◆ **Task prompt**
Would you return, word for word, the lines of the data below from the line with "Screen dimensions: 412x726" through the line with "You are a computer-use agent. Image resolution: width=620", and no others?

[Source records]
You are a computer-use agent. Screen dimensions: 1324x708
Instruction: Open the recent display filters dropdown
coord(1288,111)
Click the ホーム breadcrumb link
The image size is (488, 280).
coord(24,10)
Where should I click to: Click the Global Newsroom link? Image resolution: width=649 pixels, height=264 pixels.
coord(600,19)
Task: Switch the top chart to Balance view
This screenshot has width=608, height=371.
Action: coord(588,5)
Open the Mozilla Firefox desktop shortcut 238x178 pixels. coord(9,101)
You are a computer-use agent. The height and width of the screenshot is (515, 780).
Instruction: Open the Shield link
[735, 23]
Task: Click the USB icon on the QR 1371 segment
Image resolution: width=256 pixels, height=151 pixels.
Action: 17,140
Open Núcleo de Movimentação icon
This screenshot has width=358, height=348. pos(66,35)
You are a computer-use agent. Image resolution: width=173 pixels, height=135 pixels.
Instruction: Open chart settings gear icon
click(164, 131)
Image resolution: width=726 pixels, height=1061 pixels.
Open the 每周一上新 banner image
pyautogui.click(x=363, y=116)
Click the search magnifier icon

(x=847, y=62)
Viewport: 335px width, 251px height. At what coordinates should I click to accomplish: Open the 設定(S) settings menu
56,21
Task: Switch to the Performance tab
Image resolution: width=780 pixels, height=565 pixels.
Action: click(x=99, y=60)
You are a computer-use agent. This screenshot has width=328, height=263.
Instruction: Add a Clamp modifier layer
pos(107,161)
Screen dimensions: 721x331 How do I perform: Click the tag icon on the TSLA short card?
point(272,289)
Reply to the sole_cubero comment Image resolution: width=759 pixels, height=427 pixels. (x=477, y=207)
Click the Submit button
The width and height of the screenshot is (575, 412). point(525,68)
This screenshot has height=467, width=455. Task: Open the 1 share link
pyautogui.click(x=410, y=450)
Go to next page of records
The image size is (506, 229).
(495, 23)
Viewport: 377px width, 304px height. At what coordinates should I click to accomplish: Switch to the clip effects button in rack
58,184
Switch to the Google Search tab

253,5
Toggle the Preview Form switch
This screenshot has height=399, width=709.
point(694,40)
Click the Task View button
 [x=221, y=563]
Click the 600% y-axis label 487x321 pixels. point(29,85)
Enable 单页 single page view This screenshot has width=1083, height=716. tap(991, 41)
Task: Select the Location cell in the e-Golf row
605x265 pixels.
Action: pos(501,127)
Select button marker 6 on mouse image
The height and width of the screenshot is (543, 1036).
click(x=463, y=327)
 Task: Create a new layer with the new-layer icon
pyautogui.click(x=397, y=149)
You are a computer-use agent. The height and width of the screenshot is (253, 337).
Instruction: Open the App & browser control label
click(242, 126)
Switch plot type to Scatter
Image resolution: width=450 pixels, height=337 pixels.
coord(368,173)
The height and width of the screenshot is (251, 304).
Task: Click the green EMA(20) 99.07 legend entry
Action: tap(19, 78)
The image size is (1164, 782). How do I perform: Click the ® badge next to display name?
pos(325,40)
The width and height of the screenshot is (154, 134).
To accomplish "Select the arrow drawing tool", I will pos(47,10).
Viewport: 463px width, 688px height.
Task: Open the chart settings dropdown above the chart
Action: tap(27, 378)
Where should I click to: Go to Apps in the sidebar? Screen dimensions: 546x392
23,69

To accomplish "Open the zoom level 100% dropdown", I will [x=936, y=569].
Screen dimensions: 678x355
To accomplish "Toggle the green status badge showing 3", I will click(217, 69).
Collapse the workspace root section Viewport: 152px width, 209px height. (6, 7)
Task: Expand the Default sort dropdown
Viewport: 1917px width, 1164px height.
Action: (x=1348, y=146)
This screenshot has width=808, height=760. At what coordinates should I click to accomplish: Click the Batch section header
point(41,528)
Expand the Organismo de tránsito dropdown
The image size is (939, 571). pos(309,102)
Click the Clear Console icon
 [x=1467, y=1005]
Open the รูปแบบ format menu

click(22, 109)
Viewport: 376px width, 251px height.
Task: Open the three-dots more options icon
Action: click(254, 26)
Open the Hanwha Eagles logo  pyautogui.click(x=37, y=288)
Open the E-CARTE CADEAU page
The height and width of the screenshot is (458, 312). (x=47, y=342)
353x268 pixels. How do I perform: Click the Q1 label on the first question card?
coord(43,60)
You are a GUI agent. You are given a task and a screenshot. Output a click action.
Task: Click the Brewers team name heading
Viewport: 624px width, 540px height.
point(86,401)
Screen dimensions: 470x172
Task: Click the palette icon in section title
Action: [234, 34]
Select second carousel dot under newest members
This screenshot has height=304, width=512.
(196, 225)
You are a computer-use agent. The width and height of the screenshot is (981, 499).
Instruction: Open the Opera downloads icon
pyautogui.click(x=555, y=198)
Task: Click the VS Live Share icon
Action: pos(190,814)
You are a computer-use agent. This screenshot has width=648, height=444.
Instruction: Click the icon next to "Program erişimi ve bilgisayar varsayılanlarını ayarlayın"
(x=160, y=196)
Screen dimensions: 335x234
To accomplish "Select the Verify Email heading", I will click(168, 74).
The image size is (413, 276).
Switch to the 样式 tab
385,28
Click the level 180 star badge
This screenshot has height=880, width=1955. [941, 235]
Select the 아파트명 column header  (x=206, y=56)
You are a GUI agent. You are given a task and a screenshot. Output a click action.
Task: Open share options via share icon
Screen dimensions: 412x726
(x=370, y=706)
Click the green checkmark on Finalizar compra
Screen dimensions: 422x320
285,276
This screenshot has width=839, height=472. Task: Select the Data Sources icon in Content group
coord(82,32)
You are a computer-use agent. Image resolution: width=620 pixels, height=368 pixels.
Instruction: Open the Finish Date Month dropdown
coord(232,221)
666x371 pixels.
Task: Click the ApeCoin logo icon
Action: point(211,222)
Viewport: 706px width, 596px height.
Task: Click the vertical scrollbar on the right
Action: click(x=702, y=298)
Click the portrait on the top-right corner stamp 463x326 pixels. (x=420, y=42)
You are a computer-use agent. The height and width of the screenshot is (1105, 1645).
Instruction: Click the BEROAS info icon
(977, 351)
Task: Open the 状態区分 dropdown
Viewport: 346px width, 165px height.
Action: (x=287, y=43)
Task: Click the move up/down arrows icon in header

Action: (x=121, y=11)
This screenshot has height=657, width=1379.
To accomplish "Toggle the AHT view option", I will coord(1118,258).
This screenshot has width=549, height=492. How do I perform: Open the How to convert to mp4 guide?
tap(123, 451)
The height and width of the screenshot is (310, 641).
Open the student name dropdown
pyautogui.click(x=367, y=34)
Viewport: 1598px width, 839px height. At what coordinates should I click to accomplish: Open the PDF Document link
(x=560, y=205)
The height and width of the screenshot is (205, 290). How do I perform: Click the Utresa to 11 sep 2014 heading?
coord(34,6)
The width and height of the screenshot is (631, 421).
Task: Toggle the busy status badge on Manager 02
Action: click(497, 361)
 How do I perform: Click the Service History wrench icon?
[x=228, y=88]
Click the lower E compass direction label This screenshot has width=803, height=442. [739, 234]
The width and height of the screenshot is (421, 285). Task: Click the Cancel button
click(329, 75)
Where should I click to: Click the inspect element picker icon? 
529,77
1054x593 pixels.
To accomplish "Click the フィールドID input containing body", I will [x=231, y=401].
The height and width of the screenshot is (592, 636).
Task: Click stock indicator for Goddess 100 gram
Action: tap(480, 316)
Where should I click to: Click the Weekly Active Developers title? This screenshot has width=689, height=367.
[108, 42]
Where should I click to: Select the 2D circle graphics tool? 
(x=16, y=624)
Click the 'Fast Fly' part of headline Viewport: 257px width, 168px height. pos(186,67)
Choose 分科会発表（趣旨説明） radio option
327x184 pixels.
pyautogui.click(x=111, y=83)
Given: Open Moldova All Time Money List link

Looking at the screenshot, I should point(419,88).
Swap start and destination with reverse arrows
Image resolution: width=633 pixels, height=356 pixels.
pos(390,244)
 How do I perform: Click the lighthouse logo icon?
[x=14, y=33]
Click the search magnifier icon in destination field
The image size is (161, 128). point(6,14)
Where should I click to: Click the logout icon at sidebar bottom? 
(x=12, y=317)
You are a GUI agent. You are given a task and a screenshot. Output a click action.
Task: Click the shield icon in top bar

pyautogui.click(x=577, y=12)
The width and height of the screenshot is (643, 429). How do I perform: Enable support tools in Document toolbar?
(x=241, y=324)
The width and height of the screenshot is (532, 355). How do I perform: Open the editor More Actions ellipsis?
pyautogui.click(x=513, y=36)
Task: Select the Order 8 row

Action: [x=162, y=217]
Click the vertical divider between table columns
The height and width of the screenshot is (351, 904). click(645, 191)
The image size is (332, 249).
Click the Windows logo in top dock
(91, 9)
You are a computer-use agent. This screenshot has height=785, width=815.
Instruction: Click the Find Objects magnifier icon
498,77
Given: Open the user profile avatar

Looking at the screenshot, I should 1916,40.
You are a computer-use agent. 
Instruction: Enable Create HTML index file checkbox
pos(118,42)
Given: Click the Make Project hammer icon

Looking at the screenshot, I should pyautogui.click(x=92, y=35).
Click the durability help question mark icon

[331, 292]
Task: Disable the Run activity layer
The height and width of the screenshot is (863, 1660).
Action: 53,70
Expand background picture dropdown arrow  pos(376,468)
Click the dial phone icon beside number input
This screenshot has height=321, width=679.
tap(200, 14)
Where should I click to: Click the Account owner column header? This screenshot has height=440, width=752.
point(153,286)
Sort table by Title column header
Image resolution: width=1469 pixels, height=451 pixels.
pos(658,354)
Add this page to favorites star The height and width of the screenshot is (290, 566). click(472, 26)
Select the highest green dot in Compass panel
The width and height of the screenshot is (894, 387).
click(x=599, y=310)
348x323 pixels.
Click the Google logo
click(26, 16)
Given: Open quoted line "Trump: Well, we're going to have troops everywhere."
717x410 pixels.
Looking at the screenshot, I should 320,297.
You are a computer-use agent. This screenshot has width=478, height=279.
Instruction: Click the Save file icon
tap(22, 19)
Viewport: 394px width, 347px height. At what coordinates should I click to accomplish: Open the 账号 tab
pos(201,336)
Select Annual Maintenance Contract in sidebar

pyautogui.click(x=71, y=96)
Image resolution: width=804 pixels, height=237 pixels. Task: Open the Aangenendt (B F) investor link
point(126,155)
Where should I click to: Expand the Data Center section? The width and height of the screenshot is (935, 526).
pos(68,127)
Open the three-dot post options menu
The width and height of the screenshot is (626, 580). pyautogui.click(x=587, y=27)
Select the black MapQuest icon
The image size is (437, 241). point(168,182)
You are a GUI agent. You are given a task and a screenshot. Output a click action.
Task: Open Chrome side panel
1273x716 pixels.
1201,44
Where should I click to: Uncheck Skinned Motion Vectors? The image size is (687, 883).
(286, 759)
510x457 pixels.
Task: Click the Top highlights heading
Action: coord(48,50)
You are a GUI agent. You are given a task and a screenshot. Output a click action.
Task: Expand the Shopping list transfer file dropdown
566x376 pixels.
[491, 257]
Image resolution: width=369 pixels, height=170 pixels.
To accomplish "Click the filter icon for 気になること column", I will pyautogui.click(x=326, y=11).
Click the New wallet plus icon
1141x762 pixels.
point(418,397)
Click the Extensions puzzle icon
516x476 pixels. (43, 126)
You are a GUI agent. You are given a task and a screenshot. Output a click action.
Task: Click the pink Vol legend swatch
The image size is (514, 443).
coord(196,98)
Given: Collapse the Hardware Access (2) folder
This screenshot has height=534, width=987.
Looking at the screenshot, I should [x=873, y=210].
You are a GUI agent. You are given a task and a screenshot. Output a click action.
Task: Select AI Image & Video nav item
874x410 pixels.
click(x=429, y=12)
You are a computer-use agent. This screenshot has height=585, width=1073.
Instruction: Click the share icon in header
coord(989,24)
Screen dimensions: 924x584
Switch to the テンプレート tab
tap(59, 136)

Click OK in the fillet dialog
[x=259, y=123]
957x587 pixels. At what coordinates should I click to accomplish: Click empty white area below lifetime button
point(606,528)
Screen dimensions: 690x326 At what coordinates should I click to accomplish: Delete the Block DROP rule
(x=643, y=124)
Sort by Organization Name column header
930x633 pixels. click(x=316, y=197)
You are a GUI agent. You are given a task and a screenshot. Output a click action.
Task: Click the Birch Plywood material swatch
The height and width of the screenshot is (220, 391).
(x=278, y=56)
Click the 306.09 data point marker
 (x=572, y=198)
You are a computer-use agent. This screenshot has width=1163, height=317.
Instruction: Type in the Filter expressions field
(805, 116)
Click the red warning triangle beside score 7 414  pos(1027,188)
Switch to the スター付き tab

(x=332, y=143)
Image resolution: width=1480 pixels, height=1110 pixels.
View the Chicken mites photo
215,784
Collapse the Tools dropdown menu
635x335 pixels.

◆ **Reply**
Screen dimensions: 412x726
(x=370, y=706)
Click the green checkmark on Finalizar compra
Screen dimensions: 422x320
285,276
This screenshot has width=839, height=472. Task: Select the Data Sources icon in Content group
coord(82,32)
You are a computer-use agent. Image resolution: width=620 pixels, height=368 pixels.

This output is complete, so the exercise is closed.